定义
霍夫曼调幅差显微镜中,将光学梯度转变成光强度的变化的光学器件。
原理
霍夫曼调制器将详细的光学相位梯度(陡度、斜率、折射率的变化率或样本细节的厚度)转换为目镜光阑平面处图像各个区域的强度变化,也称为振幅滤波器。所得图像具有明显的三维外观,并且对光学梯度具有方向敏感性。
调制器具有三个区域,如下图1所示:
图 1
后焦平面外围附近的一个很小的暗区域,仅透射1%的光(图1中标记为“D”的区域);狭窄灰色区域透射率达15%(图1中标记为“G”的区域);其余的透明区域覆盖了物镜背面的大部分区域,可以透射100%的光线(图1中标记为“B”的区域)。与相位对比显微镜中的相位延迟板不同,霍夫曼调制器的设计不改变通过任何区域的光的相位。在调制对比光学下观察时,在普通明场显微镜中基本看不见的透明物体会呈现出由相位梯度决定的明显的三维外观。调制器不会在通过其不同部分的光的相位关系中引入任何变化,但会影响零阶主极大值,而高阶衍射最大值不受影响。
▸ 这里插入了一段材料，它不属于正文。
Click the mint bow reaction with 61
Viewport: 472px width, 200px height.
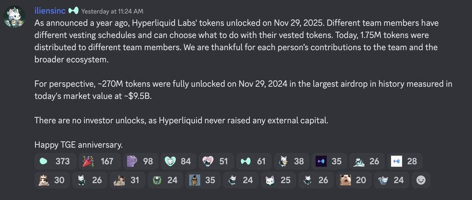point(253,161)
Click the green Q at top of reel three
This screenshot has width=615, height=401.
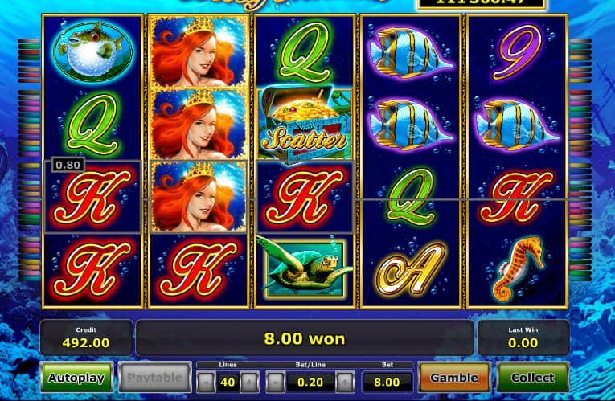pos(305,51)
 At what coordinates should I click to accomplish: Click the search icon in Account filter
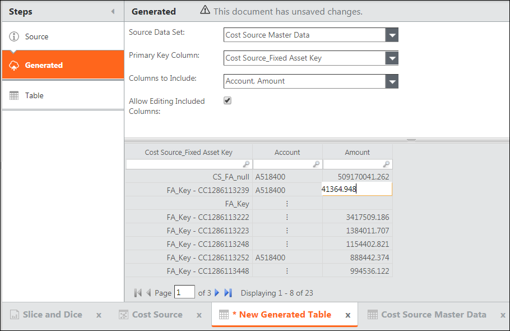316,164
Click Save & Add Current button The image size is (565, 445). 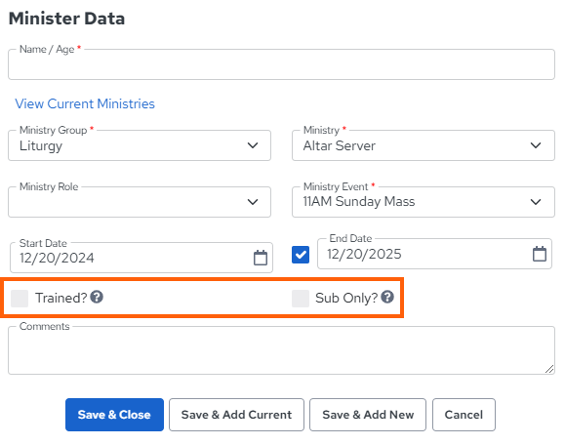pos(236,415)
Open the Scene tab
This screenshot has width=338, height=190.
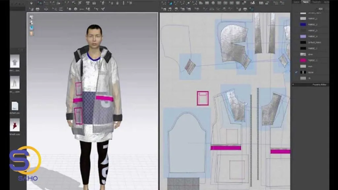click(297, 2)
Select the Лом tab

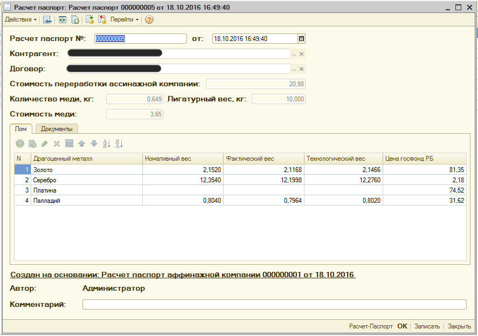click(x=22, y=129)
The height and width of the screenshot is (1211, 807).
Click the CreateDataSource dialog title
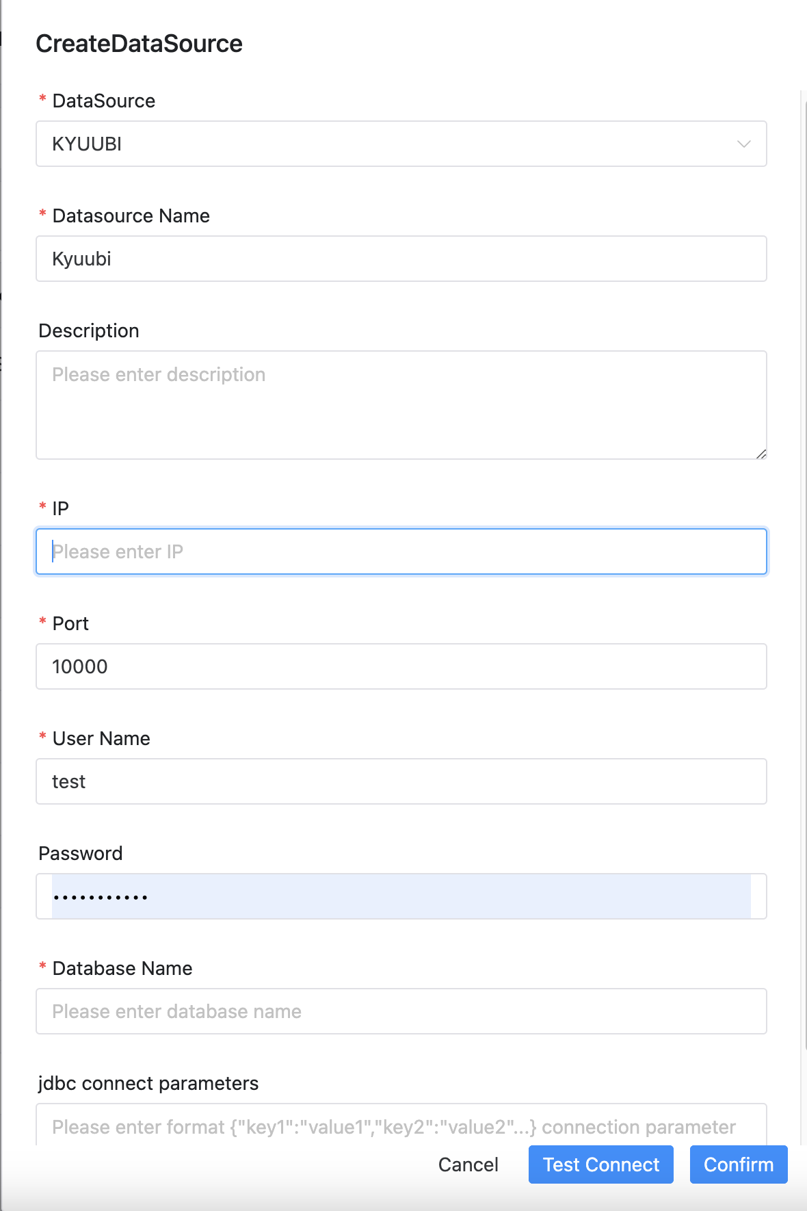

使用迈克尔逊干涉仪进行的测量证实,通过霍夫曼调制器的光的相位变化(如果有)会小于λ/ 20。
相反的光学梯度导致狭缝图像偏向调制器非常暗的区域或调制器的亮区域,如下图2所示。在此图中,假设的样本同时包含正和负相位梯度,使用调制对比度光学元件的平坦区域进行成像。图2(a)中所示的负梯度将光偏转到调制器的暗区,在该暗区中,光被衰减到其先前值的大约1%。同样在图2(c)中,以正梯度偏转到调制器的透明区域中的光不会衰减,并且这束光100%会透射到中间像平面中。在图2(b)中,样本的任何非渐变部分以及背景都记录在调制器的灰色部分,其中约15%的光透射到中间图像平面中。结果是从梯度的一侧开始的图像区域的强度是暗的。从渐变相反侧开始的强度会产生明亮的图像区域,非渐变区域在图像上会显示为灰色,背景也是如此。
图 2
应用
所有类型的细胞和组织(活的、染色的、未染色的),晶体、透明聚合物、玻璃和其他类似的材料的表面细节。反射光调制对比显微镜也可用于对不透明和冶金样品中的晶界以及复杂集成电路和其他电子材料的表面细节进行成像。
参考文献
[1] Optical microscopy., Davidson, M. and Abramowitz, M., Encyclopedia of Imaging Science and Technology, Vol. II, Hornak, J. (ed), Wiley-Interscience, New York, 1106-1141 (2002).
[2] Basics of a light microscopy imaging system and its application in biology., Davidson, L. and Keller, R., Methods in Cellular Imaging, Periasamy, A. (ed), Oxford University Press, New York, 53-65 (2001).
[3] Microscopy and microscope optical systems., Lanni, F. and Keller, E., Imaging Neurons: A Laboratory Manual, Yuste, R., Lanni, F. and Konnerth, A., (eds), Cold Spring Harbor Laboratory Press, Cold Spring Harbor, New York, 1.1-1.72 (2000).